18 Eylül 2010 Cumartesi

murat boz başlıklı yazı

hayretler içinde kalıyorum her murat boz değişimde bi kaç tane blogda okudum buna benzer şeyler test etmek mahiyetinde deniyim dedim ki erkek egosu yerle bir.erkeklerin tahammül edemedikleri, direkt fredy kurıgır kesildikleri isim MURAT BOZ... adama türlü türlü isimler takılmışta haberimiz yok. biz kız kıza ağda sohbetleri yaparken onlar diş bilemişler hazırlık yapmışlar murat boz diyen dişilere karşı.kıskanmayı da geçtim ağza alınmıcak hakaretler türlü türlü iftiralar.nedir sonuç bizim için adriana limalar ne ise murat bozda onlar için öyle. fark ise şu biz biraz olsun onlar gibi olabilmek için kıçımızı yırtarken, erkeklerin tüm barzoluklarına devam etmesi.iki küfür savurup ondan (sözde) erkekliğiyle kendini üstün kılması.

kadının erkeği, erkeğin kız gibi olanı makbul şu sıralar.velhasıl bende bi alıcı gözüyle bakınca beğeniverdim murat bozu.neydi onu diğer erkeklerden ayıran? erkeksi olmamasının yanında bi o kadarda seksi oluşu olabilir mi? erkeğim ben ulan erkek diye haykıran hanzoların yanında, o kadar masum o kadar bebek yüzlü kalışı mı?
yoo değil bence onun farkı sadece sizin onun ismini duyduğunuzda verdiğiniz tepki.güneş en tepedeyken tam saat 12 de bile onun olmayan gölgesi altında ezilmeniz.aslında yok öyle biri murat boz yok rahat olunuz.
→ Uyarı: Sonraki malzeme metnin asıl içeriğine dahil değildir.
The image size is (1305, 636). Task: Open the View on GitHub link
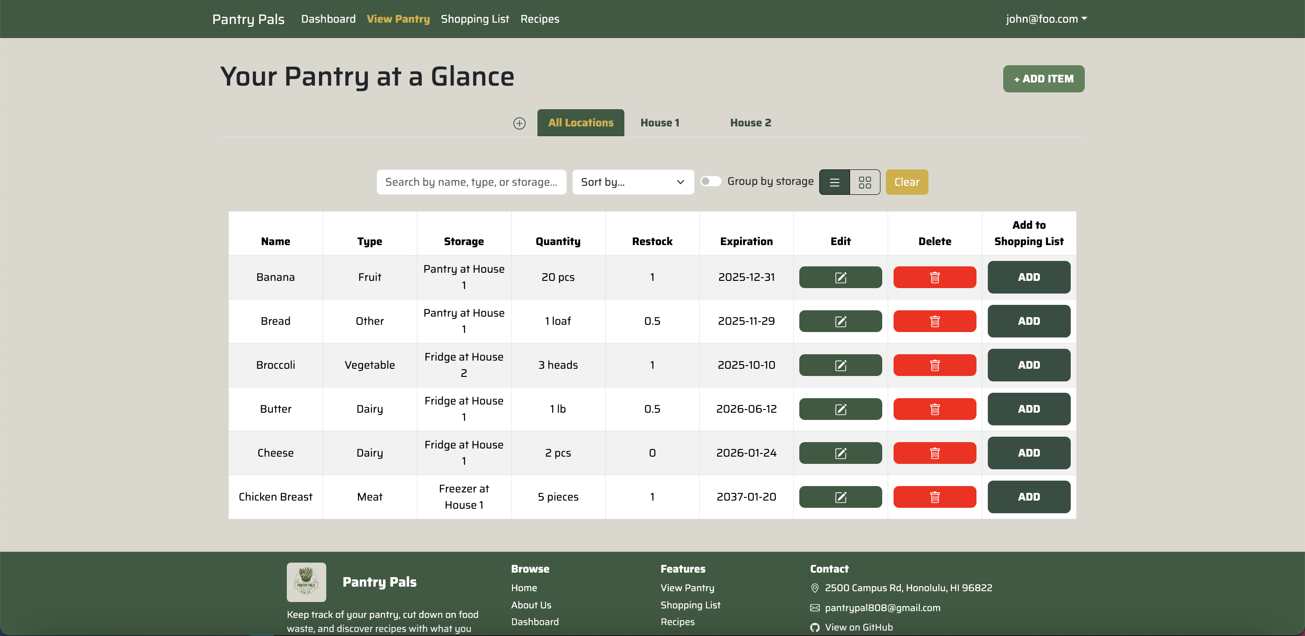pos(858,627)
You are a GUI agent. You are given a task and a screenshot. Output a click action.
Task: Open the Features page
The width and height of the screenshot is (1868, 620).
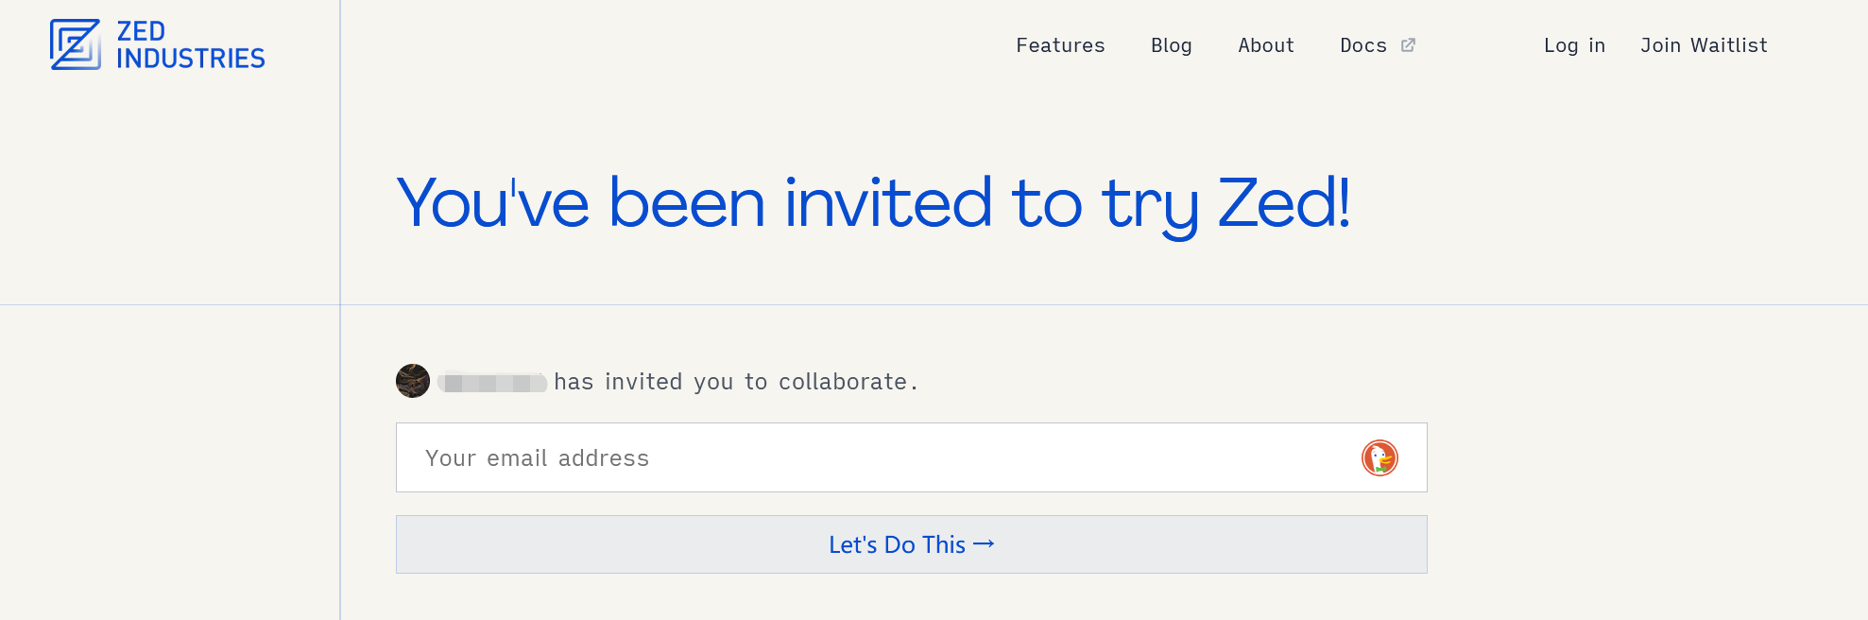(1060, 45)
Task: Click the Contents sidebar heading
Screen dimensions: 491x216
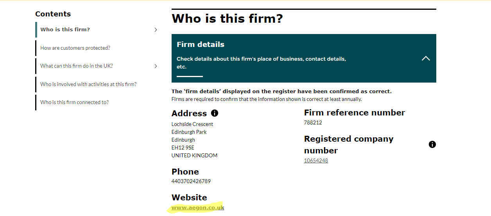Action: [x=53, y=14]
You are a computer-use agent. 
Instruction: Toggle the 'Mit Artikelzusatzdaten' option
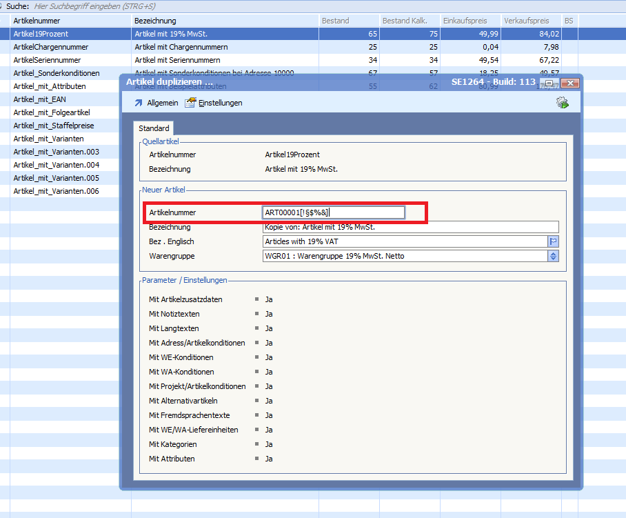click(269, 299)
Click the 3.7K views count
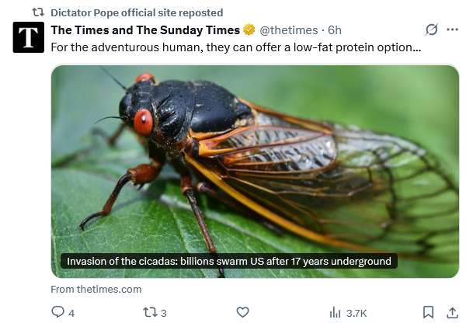 [356, 314]
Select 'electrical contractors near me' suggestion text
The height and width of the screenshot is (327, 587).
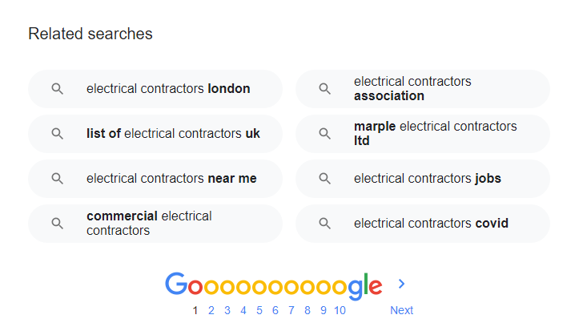pyautogui.click(x=171, y=178)
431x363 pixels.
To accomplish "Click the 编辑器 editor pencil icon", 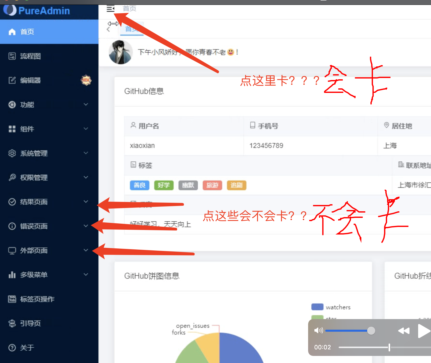I will point(12,80).
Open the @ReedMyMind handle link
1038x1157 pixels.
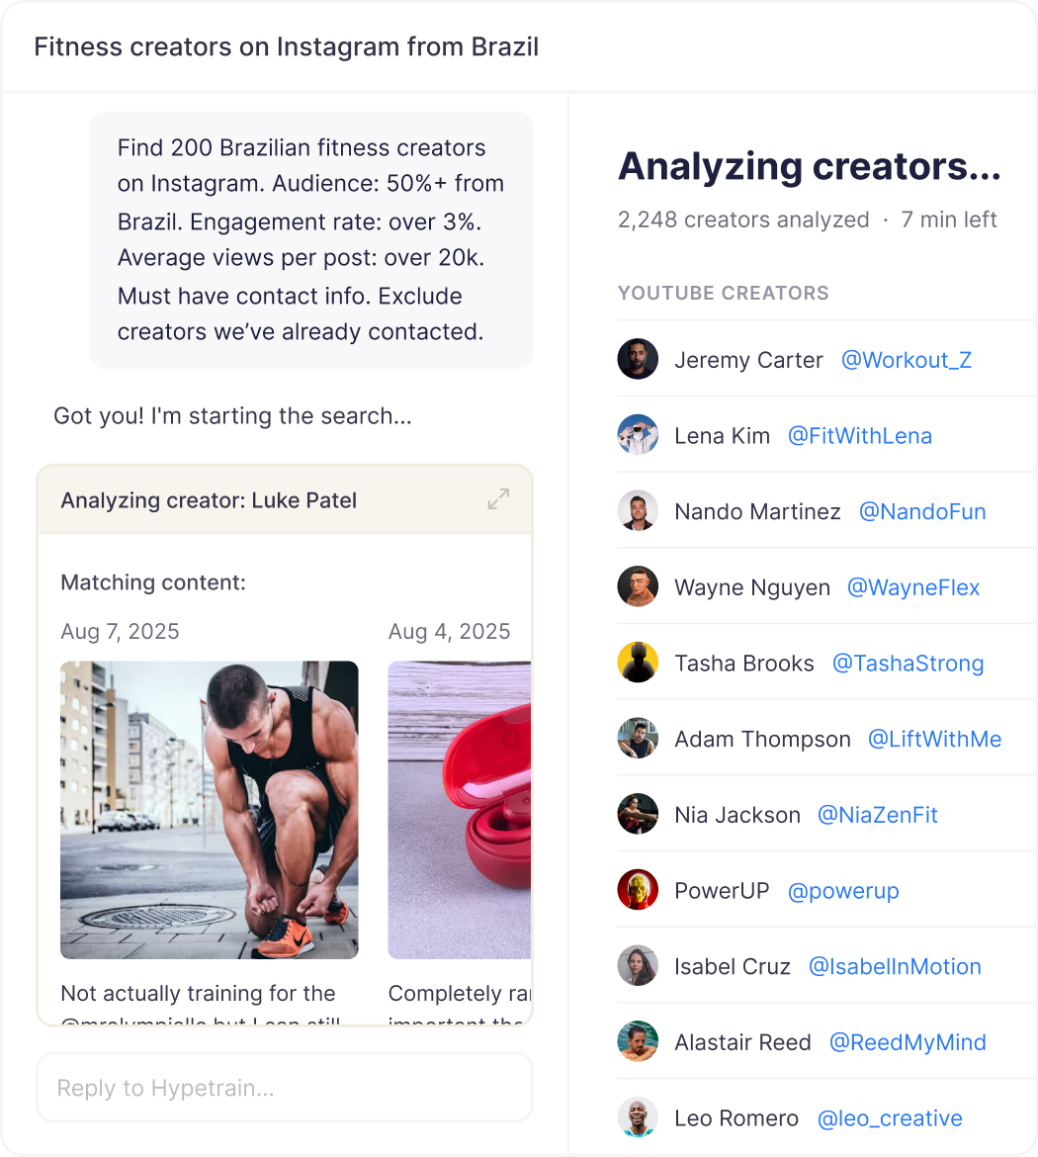click(x=908, y=1042)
çekemiyosunuz siz çekemedikçe biz kendimizi murat bozlara adıyoruz.40 yılda bi hem seksi hem yakışıklı hem karizmatik hem şarkıcı hem sporcu hem ayakkabı bağlayıcı :Pp bulmuşuz çok mu. hepimize yeter murat boz hepimiz nasipleniriz,nemalanırız bi ucundan.sizin egolarınız çöker bizi adriana lima sanırsınız...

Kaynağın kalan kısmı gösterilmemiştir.